BEGIN INPUT RECORDS
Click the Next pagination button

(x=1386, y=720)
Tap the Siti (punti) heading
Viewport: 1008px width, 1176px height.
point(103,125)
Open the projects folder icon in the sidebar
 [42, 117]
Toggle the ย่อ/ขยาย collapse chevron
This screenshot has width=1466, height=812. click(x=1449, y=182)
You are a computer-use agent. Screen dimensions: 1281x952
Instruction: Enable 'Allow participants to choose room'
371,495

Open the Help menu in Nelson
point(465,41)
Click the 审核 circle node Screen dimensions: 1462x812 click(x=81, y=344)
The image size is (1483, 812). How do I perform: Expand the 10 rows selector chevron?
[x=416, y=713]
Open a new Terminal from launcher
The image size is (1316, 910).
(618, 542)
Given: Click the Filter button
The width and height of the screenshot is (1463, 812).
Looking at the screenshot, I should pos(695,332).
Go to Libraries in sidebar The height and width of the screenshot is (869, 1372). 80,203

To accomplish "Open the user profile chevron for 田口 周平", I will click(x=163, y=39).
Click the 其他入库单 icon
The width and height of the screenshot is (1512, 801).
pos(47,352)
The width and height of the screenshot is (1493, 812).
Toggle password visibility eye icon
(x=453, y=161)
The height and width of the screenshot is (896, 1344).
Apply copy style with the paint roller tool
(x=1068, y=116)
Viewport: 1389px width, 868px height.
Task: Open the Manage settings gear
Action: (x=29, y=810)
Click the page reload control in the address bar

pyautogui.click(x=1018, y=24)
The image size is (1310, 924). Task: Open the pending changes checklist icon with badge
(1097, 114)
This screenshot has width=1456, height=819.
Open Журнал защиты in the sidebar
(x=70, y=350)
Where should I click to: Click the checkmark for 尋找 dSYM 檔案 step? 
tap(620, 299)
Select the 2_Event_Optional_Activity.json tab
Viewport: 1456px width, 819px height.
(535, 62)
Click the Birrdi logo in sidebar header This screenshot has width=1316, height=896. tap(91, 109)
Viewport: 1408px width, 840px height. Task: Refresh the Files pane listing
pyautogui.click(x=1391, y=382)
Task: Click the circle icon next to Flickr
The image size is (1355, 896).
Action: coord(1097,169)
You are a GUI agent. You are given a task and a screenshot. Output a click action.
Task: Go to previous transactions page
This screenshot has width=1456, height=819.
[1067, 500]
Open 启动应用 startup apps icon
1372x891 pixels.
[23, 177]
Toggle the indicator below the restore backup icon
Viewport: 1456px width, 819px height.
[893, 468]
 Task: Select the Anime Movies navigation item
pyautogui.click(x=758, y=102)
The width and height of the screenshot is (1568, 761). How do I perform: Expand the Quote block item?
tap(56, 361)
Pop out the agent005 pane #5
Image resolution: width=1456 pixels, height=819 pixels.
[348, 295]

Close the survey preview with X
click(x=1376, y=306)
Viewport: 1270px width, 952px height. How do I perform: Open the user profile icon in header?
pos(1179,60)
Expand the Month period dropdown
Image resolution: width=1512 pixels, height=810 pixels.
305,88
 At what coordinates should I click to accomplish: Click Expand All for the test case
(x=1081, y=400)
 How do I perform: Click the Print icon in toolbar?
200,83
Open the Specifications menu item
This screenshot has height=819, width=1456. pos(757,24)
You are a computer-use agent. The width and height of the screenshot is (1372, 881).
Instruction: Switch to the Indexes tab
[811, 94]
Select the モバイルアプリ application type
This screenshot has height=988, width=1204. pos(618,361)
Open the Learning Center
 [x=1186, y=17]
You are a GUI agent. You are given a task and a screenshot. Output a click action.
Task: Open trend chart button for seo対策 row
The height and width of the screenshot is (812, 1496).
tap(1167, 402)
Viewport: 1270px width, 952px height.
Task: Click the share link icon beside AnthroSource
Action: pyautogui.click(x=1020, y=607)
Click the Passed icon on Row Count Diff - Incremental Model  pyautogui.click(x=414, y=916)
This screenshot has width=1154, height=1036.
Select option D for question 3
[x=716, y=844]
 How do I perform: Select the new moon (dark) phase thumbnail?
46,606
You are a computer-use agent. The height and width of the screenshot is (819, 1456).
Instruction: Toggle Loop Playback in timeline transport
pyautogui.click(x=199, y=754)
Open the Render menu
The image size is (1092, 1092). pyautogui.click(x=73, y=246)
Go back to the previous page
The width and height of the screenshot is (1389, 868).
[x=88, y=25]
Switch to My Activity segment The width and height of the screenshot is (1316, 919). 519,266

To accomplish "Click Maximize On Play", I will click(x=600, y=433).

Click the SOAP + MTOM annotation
END INPUT RECORDS
Gather each line in these records that contains the string "circle".

Click the 审核 circle node Screen dimensions: 1462x812 click(x=81, y=344)
Task: Click the circle icon next to Flickr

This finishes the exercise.